Page excerpt:
►
Germany’s former coal mining region is now dotted with wind turbines—a sign of the energy transition. Germany is expected to generate more than 50 percent of its power from renewable energy, mostly wind and solar power, this year. However, to meet rising demand, renewables would have to account for 80 percent of the country’s power generation by 2030.

Clean” energy projects, however, are being slowed by extensive bureaucracy and not-in-my-backyard resistance. In the southern Bavarian region, spacing limits from homes keep annual construction of wind turbines in single digits. A 10 billion-euro ($10.68 billion) electrical line bringing wind power from the north to industry in the south has faced costly delays from political resistance to unsightly above-ground towers. Burying the line means completing the project in 2028 instead of 2022, as well as increased costs.

Chancellor Scholz called for the energy transition to take on the “Germany tempo” –the same urgency used to set up four floating liquid natural gas terminals in just months to replace lost Russian gas. While the liquefied natural gas that comes to the terminals by ship from the United States, Qatar and elsewhere is much more expensive than Russian pipeline supplies, the effort showed what Germany can do when it has to.

In 2003 to 2005, Chancellor Gerhard Schroeder instituted reforms that lowered labor costs and increased competitiveness, resulting in a “golden decade” of economic growth in Germany that lasted the decade from 2010 to 2020.  That growth and a perception of Germany’s underlying strength may have brought on complacency that resulted in the misguided decisions to exit nuclear energy, ban fracking for natural gas and bet on ample natural gas supplies from Russia. Germany is now paying the price for those energy decisions, after they failed to listen to President Trump’s warnings about growing dependency.

German Companies Cope with the Energy Price Shock

Drewsen Spezialpapiere, which makes passport and stamp paper as well as paper straws that do not de-fizz soft drinks, bought three wind turbines near its mill in northern Germany to cover about a quarter of its external electricity demand as it moves away from natural gas.

Specialty glass company Schott AG, which makes products ranging from stovetops to vaccine bottles to the 128-foot mirror for the Extremely Large Telescope astronomical observatory in Chile, has experimented with substituting emissions-free hydrogen for gas at the plant where it produces glass in tanks as hot as 1,700 degrees Celsius. The experiment has worked on a small scale, with hydrogen supplied by truck. However, the reality is that a massive quantity of hydrogen produced with renewable electricity and delivered by pipeline is needed. Hydrogen produced in that manner is much more expensive than conventional hydrogen, which is more expensive than natural gas.
◄
Raw data:
►
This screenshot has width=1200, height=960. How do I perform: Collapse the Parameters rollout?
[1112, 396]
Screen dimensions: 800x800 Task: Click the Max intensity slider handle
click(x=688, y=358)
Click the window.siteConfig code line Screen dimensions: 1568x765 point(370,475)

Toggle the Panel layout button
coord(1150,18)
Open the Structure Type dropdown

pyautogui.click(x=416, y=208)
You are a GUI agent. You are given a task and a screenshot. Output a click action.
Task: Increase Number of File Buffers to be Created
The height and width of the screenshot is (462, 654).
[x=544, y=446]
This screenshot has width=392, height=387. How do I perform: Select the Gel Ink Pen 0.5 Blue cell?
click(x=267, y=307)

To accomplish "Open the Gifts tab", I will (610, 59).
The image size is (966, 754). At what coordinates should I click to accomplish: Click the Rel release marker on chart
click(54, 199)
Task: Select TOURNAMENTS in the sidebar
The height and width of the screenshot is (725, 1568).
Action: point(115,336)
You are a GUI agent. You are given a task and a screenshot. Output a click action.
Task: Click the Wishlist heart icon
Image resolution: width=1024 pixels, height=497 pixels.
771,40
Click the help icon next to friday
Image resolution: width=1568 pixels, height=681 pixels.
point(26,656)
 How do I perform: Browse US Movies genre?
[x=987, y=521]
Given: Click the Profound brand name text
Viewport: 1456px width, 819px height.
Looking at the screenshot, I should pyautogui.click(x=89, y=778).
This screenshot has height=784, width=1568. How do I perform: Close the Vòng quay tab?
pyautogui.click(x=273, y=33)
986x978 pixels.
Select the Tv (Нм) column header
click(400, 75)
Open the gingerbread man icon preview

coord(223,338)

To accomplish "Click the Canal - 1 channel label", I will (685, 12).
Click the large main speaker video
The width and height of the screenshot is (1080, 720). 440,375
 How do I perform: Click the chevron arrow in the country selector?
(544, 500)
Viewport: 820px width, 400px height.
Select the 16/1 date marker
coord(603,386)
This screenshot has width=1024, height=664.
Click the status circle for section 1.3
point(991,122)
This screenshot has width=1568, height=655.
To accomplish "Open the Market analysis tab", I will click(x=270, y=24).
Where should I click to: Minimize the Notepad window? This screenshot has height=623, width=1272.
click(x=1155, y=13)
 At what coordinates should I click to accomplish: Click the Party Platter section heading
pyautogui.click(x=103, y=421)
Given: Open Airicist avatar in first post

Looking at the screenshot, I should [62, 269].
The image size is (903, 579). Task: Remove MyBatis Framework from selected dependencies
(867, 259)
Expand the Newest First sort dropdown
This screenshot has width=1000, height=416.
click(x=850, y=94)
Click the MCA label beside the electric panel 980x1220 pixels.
◄
Exercise set:
1. Answer these questions from the text on Germany's energy transition:
(a) What share of Germany's power generation would renewables need to reach by 2030?
(b) In what year will the buried electrical line be completed?
(c) How many wind turbines did Drewsen Spezialpapiere buy?
2. List every country named in the text on Germany's energy transition.
3. Retype the passage of the text on Germany's energy transition that starts at "Germany’s former coal" and ends at "generation by 2030.".
The entries have nothing to do with the text on Germany's energy transition.

Answers:
1.
(a) 80 percent
(b) 2028
(c) Three

2. Germany, United States, Qatar, Russia, Chile

3.
Germany’s former coal mining region is now dotted with wind turbines—a sign of the energy transition. Germany is expected to generate more than 50 percent of its power from renewable energy, mostly wind and solar power, this year. However, to meet rising demand, renewables would have to account for 80 percent of the country’s power generation by 2030.